Kênio PereiraDiretor Regional em MG da Associação Brasileira de Advogados do Mercado Imobiliário. Advogado e Conselheiro do Secovi-MG e da CMI-MG.

Comprador é induzido a erro por construtora

Publicado em 31/03/2017 às 19:33.Atualizado em 15/11/2021 às 13:57.

Diante do fato da Associação Brasileira das Incorporadoras ter divulgado que, somente em 2016, ocorreram mais de 44 mil rescisões de contratos de venda de unidades na planta – sendo a maioria motivadas pelo descumprimento do prazo de entrega, além da crise econômica – constata-se que a postura das construtoras em não devolver amigavelmente o crédito do adquirente motivou também o enorme crescimento dos processos judiciais.

Os jornais Bom Dia Minas e MG TV da TV Globo, do dia 29/03, abordaram na matéria “Advogado tira dúvidas sobre desistência de compra de imóveis” os abusos que as incorporadoras têm praticado, pois é direito incontestável do comprador rescindir o contrato se não foi lavrada a escritura pública de compra e venda. A multa em geral é limitada pelo STJ em 10% sobre o valor que o comprador pagou, sendo ilegal a pretensão da construtora cobrar 80%.

Diante da complexidade da terminologia que envolve a engenharia e o direito imobiliário, há construtor que se aproveita da boa-fé do consumidor e cria cláusulas abusivas que afrontam o Código Civil e o Código de Defesa do Consumidor. Por exemplo, estabelece no contrato de R$ 1 milhão, que após pagar 40% do preço do imóvel durante a obra, deverá quitar os 60% restantes mediante financiamento bancário, além de estabelecer que o comprador passará a arcar com a taxa de condomínio e IPTU após a Baixa de Construção/Habite-se, dando a entender que será possibilitada a ocupação imediata do apartamento pelo comprador. Ocorre que o contrato determina que a construtora somente transferirá a posse do imóvel após receber o valor total da compra. Aí consiste a má-fé.

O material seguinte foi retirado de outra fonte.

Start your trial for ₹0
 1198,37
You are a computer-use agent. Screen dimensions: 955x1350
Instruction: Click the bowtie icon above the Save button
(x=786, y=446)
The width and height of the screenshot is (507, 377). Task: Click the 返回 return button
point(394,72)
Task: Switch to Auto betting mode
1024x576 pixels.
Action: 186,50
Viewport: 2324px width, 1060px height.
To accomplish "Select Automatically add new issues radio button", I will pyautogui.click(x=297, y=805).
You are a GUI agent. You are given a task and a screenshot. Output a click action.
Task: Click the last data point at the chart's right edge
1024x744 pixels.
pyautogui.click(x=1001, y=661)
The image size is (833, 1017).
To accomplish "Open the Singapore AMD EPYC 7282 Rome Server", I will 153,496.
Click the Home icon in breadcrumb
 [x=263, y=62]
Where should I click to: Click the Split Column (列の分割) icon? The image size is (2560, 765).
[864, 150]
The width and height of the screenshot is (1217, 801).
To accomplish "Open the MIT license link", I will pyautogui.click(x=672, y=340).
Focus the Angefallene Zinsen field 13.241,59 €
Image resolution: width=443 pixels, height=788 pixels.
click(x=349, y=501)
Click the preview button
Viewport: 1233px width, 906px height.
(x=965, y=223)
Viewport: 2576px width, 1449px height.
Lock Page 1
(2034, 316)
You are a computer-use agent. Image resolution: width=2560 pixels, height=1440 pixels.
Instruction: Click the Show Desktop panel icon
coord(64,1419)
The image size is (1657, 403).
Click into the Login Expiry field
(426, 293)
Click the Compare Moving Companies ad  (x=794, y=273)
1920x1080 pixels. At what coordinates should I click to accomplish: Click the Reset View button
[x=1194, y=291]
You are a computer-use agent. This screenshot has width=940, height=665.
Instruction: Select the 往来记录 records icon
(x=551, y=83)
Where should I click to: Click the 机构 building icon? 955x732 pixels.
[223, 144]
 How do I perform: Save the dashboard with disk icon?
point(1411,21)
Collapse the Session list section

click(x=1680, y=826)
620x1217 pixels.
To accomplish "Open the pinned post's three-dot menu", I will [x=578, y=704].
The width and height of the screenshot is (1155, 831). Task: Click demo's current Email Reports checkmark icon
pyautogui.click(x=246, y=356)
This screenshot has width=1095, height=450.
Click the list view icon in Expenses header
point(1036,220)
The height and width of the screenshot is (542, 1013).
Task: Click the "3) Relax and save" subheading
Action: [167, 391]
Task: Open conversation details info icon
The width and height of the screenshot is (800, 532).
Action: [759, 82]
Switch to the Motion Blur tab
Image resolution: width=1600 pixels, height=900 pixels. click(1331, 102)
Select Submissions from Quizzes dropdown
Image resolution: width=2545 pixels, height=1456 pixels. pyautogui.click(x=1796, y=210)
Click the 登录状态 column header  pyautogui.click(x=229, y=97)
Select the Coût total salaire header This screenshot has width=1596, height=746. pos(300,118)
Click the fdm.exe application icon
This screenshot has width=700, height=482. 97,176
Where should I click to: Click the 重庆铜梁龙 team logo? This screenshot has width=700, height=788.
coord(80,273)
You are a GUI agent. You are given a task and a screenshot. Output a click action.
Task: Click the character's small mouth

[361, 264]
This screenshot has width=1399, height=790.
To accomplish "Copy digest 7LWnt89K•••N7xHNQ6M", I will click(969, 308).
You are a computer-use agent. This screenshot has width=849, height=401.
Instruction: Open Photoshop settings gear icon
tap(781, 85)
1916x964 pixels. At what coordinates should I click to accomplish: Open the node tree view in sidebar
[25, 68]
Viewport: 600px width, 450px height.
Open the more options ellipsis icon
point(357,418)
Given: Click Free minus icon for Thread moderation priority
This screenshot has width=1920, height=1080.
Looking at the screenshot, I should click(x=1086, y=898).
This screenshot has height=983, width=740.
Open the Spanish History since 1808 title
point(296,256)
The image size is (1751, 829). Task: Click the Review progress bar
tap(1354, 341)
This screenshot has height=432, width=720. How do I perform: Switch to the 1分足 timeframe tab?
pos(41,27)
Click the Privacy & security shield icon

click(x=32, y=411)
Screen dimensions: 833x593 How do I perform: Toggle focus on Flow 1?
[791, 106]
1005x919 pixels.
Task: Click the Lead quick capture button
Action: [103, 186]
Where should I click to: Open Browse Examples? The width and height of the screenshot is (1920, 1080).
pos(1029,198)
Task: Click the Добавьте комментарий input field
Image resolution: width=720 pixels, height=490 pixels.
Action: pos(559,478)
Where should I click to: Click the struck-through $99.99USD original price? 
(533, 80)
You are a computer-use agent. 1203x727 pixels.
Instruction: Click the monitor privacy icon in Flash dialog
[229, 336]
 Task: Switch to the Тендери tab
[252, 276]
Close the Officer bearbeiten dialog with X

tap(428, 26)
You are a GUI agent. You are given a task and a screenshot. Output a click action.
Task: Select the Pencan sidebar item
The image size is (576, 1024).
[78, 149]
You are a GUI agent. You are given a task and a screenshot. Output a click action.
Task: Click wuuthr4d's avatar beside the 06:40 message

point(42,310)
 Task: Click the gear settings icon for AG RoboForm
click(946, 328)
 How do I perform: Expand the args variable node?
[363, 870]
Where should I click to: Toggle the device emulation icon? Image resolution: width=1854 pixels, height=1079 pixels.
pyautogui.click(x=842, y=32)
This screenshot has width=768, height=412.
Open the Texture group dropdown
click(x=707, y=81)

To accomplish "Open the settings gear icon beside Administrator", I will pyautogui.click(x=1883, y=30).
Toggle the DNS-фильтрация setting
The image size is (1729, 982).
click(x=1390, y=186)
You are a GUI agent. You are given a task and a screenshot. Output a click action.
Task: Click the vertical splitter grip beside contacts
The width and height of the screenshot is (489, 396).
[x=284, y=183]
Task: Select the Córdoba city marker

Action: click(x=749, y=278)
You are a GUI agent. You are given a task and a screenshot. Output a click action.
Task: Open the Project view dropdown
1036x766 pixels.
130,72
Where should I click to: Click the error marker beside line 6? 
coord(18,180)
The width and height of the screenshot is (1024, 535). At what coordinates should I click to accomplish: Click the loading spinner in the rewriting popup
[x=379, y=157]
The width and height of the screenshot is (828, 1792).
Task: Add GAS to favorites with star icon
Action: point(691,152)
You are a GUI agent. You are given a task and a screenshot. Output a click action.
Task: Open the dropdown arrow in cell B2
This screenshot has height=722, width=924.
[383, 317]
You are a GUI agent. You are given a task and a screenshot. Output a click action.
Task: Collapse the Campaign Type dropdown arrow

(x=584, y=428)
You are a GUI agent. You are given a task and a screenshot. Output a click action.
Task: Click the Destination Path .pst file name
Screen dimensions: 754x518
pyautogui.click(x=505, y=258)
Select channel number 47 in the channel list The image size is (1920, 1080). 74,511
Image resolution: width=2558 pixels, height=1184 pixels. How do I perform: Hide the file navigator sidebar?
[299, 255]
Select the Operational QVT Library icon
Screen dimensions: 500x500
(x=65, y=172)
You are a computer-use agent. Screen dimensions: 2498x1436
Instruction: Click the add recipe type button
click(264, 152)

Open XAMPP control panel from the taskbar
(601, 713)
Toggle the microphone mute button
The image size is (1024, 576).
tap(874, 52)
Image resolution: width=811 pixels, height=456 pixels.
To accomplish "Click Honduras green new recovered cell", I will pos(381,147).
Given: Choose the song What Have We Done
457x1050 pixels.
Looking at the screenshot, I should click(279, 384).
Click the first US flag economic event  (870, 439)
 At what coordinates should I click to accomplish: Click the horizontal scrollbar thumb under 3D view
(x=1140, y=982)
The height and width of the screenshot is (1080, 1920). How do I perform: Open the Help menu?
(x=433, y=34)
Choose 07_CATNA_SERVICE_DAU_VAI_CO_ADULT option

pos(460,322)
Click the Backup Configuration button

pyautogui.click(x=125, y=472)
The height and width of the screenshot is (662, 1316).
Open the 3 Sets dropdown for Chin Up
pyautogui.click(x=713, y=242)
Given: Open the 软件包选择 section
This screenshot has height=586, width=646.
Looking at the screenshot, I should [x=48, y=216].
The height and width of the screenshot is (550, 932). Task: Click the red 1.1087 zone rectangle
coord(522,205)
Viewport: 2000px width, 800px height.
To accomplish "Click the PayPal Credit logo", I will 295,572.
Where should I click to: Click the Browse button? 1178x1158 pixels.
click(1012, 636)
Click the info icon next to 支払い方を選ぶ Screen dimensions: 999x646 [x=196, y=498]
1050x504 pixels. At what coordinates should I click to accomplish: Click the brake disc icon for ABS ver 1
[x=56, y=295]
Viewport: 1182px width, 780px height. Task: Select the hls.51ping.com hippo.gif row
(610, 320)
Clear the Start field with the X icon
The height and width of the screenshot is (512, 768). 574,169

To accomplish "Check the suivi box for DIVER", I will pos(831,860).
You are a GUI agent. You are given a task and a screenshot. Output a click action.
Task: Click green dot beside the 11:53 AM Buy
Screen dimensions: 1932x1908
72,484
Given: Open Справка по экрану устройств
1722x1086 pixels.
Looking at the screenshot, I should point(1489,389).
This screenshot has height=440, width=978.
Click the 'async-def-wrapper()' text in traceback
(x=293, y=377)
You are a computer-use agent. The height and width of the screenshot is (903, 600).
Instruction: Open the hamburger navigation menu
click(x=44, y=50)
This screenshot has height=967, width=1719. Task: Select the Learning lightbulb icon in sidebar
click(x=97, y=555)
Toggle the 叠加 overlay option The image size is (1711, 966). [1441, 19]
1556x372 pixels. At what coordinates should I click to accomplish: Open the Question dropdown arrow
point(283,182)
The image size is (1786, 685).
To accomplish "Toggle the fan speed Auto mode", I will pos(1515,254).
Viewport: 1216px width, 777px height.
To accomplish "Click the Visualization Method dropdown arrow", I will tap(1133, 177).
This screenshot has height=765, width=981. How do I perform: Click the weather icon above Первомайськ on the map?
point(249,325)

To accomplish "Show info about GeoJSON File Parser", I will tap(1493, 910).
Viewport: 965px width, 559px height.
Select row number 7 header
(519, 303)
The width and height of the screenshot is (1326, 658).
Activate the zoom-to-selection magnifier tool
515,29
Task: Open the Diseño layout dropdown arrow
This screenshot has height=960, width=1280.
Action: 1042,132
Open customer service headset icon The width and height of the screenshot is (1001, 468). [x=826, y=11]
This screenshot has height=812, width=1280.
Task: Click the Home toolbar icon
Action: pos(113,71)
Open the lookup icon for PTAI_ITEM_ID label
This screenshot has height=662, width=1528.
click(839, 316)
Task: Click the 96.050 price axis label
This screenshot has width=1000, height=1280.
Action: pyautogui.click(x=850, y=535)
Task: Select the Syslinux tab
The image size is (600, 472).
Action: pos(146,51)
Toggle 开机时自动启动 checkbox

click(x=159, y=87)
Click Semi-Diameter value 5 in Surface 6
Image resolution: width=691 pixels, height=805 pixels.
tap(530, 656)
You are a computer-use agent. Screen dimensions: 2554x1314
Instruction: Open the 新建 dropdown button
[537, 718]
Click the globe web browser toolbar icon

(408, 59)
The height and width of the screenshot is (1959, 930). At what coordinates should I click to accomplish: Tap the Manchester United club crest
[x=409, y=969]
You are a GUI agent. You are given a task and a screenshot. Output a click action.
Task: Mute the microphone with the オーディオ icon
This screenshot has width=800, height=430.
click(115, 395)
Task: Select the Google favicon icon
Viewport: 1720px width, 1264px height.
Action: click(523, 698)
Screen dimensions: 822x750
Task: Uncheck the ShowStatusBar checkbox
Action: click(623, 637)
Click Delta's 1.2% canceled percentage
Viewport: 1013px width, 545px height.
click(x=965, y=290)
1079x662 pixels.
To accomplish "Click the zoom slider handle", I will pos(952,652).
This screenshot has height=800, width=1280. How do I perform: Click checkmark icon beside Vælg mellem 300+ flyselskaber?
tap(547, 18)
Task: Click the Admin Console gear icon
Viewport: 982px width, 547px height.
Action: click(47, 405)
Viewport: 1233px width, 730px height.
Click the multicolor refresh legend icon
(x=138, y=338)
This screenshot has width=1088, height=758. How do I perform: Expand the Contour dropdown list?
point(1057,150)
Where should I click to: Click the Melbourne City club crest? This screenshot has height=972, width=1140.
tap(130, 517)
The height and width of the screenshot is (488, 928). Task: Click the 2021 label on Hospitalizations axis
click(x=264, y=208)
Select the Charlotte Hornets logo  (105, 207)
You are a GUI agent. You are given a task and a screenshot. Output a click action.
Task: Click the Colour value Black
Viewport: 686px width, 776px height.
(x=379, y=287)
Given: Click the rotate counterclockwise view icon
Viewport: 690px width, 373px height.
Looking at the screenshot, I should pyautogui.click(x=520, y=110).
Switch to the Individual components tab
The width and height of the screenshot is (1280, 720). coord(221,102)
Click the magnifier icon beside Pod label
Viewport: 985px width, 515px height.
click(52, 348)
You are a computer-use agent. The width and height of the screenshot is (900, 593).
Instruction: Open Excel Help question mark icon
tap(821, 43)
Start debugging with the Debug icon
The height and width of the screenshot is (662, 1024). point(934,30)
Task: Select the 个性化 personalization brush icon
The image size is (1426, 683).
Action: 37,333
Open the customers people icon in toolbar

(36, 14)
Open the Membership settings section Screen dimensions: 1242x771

Para que o banco conceda o crédito, é exigida a matrícula do apartamento individualizada no Cartório de Registro de Imóveis, que somente é obtida 30 dias após a construtora entregar ao cartório o Habite-se e a CND do INSS. A construtora que não entrega o registro da unidade individualizada impede que o comprador quite sua dívida. A construtora aproveitando-se da sua falta de providências acaba se beneficiando da sua ineficiência, pois além da dívida do comprador ser corrigida pelo INCC ou IGP/IGP-M, passa, a partir do Habite-se, a cobrar juros de 1% ao mês sobre o saldo devedor. Isso onera o consumidor em torno de 19% ao ano, ou seja, R$114 mil a mais por ano, tomando-se por base um contrato de R$1 milhão.

Assim, o comprador é lesado, pois já poderia ter quitado a dívida se a construtora tivesse entregado o documento apto a financiar o imóvel. Na escola de Direito aprendemos que “ninguém pode se beneficiar da própria torpeza”.